Two of my favourite novelists, Stephen King and David Mitchell, both enjoy interweaving their works into one vast über text. It is well known that characters, as well as symbols (such as the number 19) recur through many of Stephen King’s works. For instance, the Catholic priest, Father Callahan, who was a major character in King’s second novel, ‘Salem’s Lot, reappeared many years later to play a supporting role in latter part of the Dark Tower series. Less well known is that David (Cloud Atlas) Mitchell has long been up to something similar, with minor characters being referenced or alluded to between his various novels. However, with his latest, sixth novel, The Bone Clocks, Mitchell has taken the practice to a new level, effectively weaving all of his novels into one millennia spanning tapestry – even, for example, retroactively co-opting his previous novel, the entirely non-fantastical historical adventure, The Thousand Autumns of Jacob de Zoet, into the framework of his latest, entirely fantastical new work.
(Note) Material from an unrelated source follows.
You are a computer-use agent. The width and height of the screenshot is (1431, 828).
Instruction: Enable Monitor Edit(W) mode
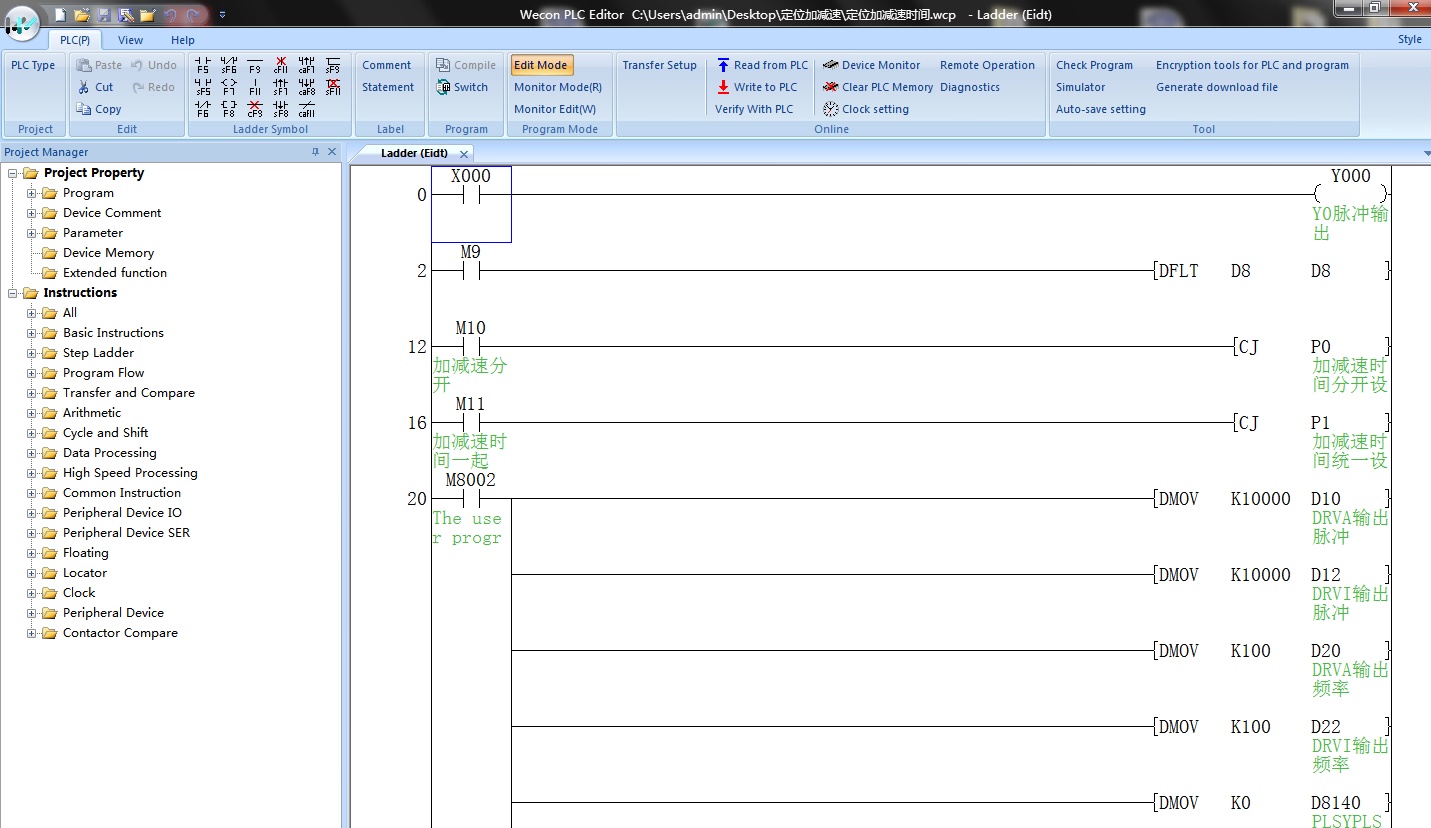click(553, 109)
There is another parallel with King. As a form of psychic vampire, the villains of both King’s recent Doctor Sleep and Mitchell’s The Bone Clocks, attain a kind of semi-immortality (with superpowers) by praying on the life essence of others, often children. In a recent interview with The Guardian Mitchell acknowledges this, saying “Maybe it’s not so surprising that we both hit on the same solution to the same problem. The question of how you motivate evil. I wanted a kind of Faustian contract, which would make a kind, sensitive person pause before rejecting it. I mean, sex, money? Just take control of a hedge fund and you can have all that. But rewriting the terms of existence so you don’t have to age? I think most of us would think about it before saying no.”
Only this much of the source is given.